The global initiative is led by WHO; Gavi the Vaccine Alliance; and Coalition for Epidemic Preparedness Innovations (CEPI). It works to ensure as many countries as possible cooperate to pool development, procurement and allocation of any COVID-19 vaccines.

However, confirming the news on Wednesday, WHO said that further supplies of the AstraZeneca/Oxford jab will reach Côte d’Ivoire later this week.

These are the first coronavirus shots from the COVAX scheme to be distributed outside India, where the vaccine is being produced under licence.

They were shipped from Mumbai to the Ghanaian capital, Accra, by the UN Children’s Fund (UNICEF) as part of the first wave of vaccines headed to several low and middle income countries.

UNICEF Executive Director, Henrietta Fore, described their arrival as “the historic moment for which we have been planning and working so hard”, as the world ramps up the largest immunisation campaign in history.

“With the first shipment of doses, we can make good on the promise of the COVAX Facility to ensure people from less wealthy countries are not left behind in the race for life-saving vaccines,” she said.

Further supplies will be shipped to other nations as the global rollout gathers pace, when readiness criteria have been met and the doses produced.

Only the beginning

WHO Director-General, Tedros Adhanom Ghebreyesus, welcomes the development, along with COVAX partners Gavi, the Vaccine Alliance and Coalition for Epidemic Preparedness Innovations (CEPI).

But he insisted that there was still “a lot of work to do” to secure support for WHO’s goal of giving the vaccine to all health workers and older people in the first 100 days of the year.

“We will not end the pandemic anywhere unless we end it everywhere,” the WHO chief said in a joint statement.

“Today is a major first step towards realizing our shared vision of vaccine equity, but it’s just the beginning. We still have a lot of work to do with governments and manufacturers to ensure that vaccination of health workers and older people is underway in all countries within the first 100 days of this year.”

Echoing the urgent need for universal vaccine distribution, Dr Richard Hatchett, Chief Executive Officer at CEPI, notes that there were now “multiple safe and effective vaccines against COVID-19 developed in record time”.

But the “increased spread” of COVID-19 variants had ushered in a “new and less predictable phase of the pandemic”, Hatchett insisted. “It is crucial that the vaccines we have developed are shared globally, as a matter of the greatest urgency, to reduce the prevalence of disease, slow down viral mutation, and bring the pandemic to an end.”

In an appeal for greater support for the initiative, which Dr Seth Berkley, head of fellow COVAX partner GAVI insisted that the delivery of vaccines to Ghana was a proud moment, but it had to be repeated “to all participating economies” in coming weeks, “to ensure that those most at risk are protected, wherever they live”.

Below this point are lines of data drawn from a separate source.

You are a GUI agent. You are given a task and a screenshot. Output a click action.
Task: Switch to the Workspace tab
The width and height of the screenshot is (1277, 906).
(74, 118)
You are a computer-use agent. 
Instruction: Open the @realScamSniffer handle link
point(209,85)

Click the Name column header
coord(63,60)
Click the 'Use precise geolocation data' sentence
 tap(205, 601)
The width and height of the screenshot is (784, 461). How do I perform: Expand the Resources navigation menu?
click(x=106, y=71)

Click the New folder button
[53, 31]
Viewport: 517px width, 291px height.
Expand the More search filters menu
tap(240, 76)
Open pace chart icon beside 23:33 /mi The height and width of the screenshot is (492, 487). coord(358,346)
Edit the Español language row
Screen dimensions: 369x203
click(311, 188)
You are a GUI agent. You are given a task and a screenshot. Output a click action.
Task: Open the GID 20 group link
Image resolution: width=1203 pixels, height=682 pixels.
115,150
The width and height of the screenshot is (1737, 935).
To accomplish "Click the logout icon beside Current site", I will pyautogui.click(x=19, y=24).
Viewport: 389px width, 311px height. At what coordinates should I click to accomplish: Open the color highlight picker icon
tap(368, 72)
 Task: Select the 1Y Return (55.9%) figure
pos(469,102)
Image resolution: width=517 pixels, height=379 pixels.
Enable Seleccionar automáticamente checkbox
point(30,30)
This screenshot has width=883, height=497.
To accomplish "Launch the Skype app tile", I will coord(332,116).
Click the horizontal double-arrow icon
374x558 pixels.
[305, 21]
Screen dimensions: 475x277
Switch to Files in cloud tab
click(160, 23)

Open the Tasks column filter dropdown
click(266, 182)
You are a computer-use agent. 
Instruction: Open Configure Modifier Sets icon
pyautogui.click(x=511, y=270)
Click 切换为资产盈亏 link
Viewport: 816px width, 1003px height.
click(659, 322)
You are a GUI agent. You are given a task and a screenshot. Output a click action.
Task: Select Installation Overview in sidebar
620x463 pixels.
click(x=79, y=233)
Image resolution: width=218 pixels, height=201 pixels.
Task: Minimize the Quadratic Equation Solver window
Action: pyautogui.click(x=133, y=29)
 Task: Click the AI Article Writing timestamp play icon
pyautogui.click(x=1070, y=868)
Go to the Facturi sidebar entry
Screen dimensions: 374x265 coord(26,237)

Governments and businesses needed to “recommit” to COVAX, the Gavi chief insisted “and help us defeat this virus as quickly as possible”.

In order for new coronavirus doses to be delivered to COVAX participants, the criteria which need to be fulfilled include confirmation of national regulatory authorisations for the vaccine in question, national vaccination plans and export and import licences.

Decline in deaths 

The development comes as WHO reported a drop in COVID-19 deaths for the third consecutive week.

Some 66,000 deaths were reported last week, according to the UN agency’s latest update on the disease, which was issued on Wednesday.

WHO said deaths have fallen in all regions except the Western Pacific, which recorded a six percent increase.

New infections also decreased by 11 percent over the same period in four out of six regions.  However, South-East Asia and the Eastern Mediterranean reported small increases of two per cent and seven percent respectively.

Globally, there have been nearly 111 million cases of COVID-19 since the start of the pandemic, and more than 2.4 million deaths.

The United States, Brazil, France, Russia and India continue to report the highest number of cases.